Design nadwozia ciągle jest utrzymywany w unikalnym kamuflażu, ale za to wnętrze już zostało oficjalnie przedstawione. Duży elektryczny SUV, którego premiera nastąpi już niebawem, ma dostarczać nowych doświadczeń związanych z cyfrową koncepcją obsługi i cyfrowymi wyświetlaczami. To pierwszy przeznaczony do produkcji pojazd, w którym montowane są wirtualne lusterka zewnętrzne. Oznacza to, że koncepcja kokpitu złożonego z trzech ekranów została rozbudowana o nowe wyświetlacze wpasowane w boczki deski, stale prezentujące obraz tego co dzieje się obok i za autem.

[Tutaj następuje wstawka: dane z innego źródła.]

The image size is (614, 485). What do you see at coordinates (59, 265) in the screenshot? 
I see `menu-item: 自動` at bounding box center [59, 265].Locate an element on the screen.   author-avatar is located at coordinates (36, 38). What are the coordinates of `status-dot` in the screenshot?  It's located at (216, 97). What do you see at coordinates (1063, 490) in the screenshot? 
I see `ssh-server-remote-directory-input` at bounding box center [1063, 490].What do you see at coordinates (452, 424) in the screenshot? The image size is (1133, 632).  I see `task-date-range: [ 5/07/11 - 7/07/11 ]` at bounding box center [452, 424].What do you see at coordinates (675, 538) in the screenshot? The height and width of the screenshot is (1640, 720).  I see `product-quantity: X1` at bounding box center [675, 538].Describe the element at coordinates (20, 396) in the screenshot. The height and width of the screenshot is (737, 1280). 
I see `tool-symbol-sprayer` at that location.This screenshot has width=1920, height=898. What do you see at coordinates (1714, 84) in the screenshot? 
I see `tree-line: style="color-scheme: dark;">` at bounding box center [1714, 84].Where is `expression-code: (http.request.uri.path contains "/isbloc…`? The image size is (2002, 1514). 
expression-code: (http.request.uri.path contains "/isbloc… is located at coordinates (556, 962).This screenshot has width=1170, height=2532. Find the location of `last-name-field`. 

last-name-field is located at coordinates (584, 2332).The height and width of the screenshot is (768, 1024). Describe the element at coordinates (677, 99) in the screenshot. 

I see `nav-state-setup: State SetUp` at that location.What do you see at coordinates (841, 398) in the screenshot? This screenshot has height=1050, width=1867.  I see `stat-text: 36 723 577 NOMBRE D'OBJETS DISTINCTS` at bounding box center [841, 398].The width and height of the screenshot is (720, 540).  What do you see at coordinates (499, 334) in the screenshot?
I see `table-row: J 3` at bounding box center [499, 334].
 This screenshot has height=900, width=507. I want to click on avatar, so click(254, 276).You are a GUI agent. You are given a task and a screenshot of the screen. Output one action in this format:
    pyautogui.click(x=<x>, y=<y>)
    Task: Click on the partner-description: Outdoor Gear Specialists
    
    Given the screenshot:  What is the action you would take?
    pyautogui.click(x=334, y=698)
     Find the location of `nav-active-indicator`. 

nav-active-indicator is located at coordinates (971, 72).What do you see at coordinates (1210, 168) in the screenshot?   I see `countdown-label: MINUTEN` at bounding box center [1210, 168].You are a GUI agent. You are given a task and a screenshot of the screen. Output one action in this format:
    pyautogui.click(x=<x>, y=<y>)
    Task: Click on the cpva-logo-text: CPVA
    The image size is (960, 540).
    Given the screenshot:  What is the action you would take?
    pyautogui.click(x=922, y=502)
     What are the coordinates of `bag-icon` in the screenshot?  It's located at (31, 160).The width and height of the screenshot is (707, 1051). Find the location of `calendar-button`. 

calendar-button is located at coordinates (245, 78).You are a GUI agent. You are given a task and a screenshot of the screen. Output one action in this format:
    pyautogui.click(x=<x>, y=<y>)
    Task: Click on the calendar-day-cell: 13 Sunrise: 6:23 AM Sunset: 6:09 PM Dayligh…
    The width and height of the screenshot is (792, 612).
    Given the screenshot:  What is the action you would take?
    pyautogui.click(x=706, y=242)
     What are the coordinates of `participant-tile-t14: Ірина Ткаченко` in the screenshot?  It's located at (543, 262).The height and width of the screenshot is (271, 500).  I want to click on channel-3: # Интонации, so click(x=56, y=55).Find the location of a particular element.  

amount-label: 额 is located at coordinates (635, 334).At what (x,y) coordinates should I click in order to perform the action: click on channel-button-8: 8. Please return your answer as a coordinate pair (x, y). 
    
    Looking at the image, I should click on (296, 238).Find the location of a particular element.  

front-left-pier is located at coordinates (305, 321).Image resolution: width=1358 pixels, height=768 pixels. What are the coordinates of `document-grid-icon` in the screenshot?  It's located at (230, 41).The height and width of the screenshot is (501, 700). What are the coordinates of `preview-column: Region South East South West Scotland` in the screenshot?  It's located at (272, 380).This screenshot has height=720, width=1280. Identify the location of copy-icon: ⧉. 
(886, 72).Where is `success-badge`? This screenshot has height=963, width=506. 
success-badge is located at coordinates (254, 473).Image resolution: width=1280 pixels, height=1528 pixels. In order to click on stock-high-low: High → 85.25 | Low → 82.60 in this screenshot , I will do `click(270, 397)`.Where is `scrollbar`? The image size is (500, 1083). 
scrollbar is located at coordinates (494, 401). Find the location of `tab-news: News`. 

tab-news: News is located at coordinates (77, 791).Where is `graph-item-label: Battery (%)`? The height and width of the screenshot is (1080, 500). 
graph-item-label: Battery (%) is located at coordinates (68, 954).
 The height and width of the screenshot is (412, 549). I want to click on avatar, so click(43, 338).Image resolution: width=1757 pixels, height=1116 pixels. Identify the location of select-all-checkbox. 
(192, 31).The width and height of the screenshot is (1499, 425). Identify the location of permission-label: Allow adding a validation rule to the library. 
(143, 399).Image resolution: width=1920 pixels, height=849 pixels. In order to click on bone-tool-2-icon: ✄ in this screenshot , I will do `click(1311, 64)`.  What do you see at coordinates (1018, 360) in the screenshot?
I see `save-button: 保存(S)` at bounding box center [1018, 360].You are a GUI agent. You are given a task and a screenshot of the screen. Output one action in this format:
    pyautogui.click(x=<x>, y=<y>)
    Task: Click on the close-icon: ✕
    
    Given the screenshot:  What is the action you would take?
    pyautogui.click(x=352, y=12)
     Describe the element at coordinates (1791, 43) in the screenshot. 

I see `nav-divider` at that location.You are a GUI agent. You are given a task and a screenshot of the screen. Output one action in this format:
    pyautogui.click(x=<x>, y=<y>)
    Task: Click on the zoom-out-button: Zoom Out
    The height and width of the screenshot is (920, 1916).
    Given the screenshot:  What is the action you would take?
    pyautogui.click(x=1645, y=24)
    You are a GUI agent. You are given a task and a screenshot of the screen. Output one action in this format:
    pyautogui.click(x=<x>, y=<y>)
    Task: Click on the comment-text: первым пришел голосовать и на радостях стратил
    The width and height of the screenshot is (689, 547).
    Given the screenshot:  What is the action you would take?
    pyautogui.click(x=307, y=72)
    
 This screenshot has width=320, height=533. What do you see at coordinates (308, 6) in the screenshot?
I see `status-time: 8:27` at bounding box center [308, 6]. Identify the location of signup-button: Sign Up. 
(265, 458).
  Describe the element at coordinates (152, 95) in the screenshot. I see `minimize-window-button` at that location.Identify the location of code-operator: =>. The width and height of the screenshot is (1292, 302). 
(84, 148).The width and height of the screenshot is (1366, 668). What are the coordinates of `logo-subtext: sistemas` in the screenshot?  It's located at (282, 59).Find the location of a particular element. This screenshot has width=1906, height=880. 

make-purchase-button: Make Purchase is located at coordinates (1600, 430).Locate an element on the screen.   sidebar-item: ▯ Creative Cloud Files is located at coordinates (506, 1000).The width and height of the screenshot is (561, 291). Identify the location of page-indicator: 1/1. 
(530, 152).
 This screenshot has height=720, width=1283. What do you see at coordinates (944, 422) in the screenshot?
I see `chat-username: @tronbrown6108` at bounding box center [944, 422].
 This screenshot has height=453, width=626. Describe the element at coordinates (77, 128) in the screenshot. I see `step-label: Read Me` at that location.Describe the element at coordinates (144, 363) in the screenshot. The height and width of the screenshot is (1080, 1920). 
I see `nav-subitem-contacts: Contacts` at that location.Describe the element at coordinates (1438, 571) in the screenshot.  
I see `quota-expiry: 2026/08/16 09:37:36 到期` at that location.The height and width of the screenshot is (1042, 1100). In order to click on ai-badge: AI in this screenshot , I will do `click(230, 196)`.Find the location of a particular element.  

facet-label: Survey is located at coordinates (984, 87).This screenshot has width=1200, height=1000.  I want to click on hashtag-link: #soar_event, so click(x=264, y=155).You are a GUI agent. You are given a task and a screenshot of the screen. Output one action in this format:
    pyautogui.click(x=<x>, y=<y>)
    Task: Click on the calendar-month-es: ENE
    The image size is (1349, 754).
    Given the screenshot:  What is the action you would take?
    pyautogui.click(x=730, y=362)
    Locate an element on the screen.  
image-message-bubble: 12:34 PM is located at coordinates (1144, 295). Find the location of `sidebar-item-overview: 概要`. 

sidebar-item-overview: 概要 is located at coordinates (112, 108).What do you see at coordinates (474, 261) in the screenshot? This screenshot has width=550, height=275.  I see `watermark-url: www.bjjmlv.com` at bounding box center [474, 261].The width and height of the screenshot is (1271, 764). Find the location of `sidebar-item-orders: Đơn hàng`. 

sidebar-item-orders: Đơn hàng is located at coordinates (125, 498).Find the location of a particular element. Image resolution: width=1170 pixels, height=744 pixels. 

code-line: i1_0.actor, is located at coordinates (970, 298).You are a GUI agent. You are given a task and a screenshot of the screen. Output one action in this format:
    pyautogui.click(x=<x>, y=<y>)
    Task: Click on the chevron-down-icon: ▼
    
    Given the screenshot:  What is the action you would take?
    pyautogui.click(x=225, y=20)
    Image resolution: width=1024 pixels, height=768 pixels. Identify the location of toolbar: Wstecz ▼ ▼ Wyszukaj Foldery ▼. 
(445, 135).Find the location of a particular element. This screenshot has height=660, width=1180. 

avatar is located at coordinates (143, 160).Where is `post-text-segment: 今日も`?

Wirtualne lusterka to nie tylko powiew nowoczesnej techniki, ale również wiele korzyści związanych z komfortem i z bezpieczeństwem podróży. Na płaskich wspornikach lusterek umieszczono małe kamery. Obraz z nich płynący jest cyfrowo przetwarzany, a następnie wyświetlany na 7-calowych ekranach OLED o wysokim kontraście. Funkcja dotykowa pozwala kierowcy na wprowadzanie różnych ich ustawień. Detale obrazu można przesuwać, tak by uzyskać właściwe pole widzenia, można je również powiększać i pomniejszać. W systemie MMI kierowca może wybrać jeden z trzech widoków odpowiadających różnym sytuacjom drogowym – ustawienie autostradowe, ustawienie do skręcania i ustawienie do parkowania.
Audi e-tron ma rozstaw osi liczący dokładnie 2928 mm. Przekłada się to na mnóstwo miejsca dla pasażerów i ich bagaży. Długość wnętrza, miejsce nad głową zarówno z przodu, jak i z tyłu oraz miejsce na nogi w drugim rzędzie siedzeń, plasują to auto w absolutnej czołówce segmentu dużych SUV-ów. Zupełnie płaska powierzchnia podłogi z tyłu – zamiast tunelu środkowego, jaki znajdziemy w konwencjonalnych modelach – sprawia, że miejsca jest jeszcze więcej. Dostępny na życzenie pakiet oświetleniowy Ambiente subtelnie oświetli powierzchnie i precyzyjnie podświetli podstawowe linie we wnętrzu. Logo e-tron na tablicy rozdzielczej również jest podświetlone.
Komfort akustyczny auta to najwyższy poziom nawet w najdłuższej podróży. Elektryczny SUV zaoferuje także doznania muzyczne najwyższej próby – rozpieszczające kierowcę i pasażerów brzmieniem niczym w sali koncertowej, płynące z opcjonalnego systemu muzycznego Bang & Olufsen Premium Sound System emitującego trójwymiarowe dźwięki. System ten odtwarza muzykę dokładnie w taki sposób, w jaki została nagrana – bez żadnych dodatkowych efektów, a to wszystko dzięki znajdującym się na pokładzie samochodu szesnastu głośnikom i wzmacniaczowi o mocy nawet 705 watów.